Dyfed-Powys Police officers used powers under the Antisocial Behaviour Act to disperse groups of youngsters meeting to drink alcohol in and around Tenby, many of whom had travelled by train to the area to meet up.

Based on these scenes from last weekend, plans are in place as part of a joint operation with Pembrokeshire County Council licensing officers and British Transport Police, to address and prevent any further gatherings.

A Section 34 Order is in place covering Tenby, which allows officers to move people out of the area and prevent them from returning for up to 48 hours.

Sergeant Stuart Wheeler said: “Following last weekend we had some concern from the community of Tenby, due to antisocial behaviour related to the groups of youths from Pembroke, Pembroke Dock and Tenby, and subsequently those groups clashing. Alcohol consumption by these youngsters was a factor.

“Proactive action was taken, and we are keen to avoid a repeat of this behaviour this weekend, and have therefore put plans in place. Additional resources have been allocated, which will allow us to respond quickly and prevent matters from escalating.

“Tenby Neighbourhood Policing Team and response officers, will be carrying out high visibility patrols in the area, covering areas known to be popular with youngsters. Pembrokeshire County Council licensing officers will be assisting us in ensuring youngsters can’t buy alcohol in the area by visiting shops and reminding them of the laws around selling alcohol, and if they bring it with them it will be seized.
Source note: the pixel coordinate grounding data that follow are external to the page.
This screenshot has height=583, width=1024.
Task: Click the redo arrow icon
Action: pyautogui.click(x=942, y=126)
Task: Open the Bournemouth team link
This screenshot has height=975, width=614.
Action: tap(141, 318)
And our colleagues in British Transport Police will be patrolling the train network to prevent problematic groups getting to Tenby by train.”
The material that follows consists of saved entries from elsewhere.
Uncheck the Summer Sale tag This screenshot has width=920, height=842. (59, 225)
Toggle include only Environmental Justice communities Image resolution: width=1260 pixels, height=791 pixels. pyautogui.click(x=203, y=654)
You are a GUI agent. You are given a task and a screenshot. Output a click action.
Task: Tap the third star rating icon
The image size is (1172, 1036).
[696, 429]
Police are also appealing to parents and carers to know where their children are, and what they are doing.

Sergeant Wheeler added: “We would like to appeal directly to parents to be aware of where their children are, and prevent them from gathering in large groups. This type of behaviour is distressing for people living and working in Tenby, and we are urging you to be accountable for your children’s actions.

“We understand that the past few months have been difficult, and that children want to see their friends, but remember that only 6 people from 2 households can meet outdoors still. Please do your best to ensure they are adhering to regulations that are in place for all our safety.”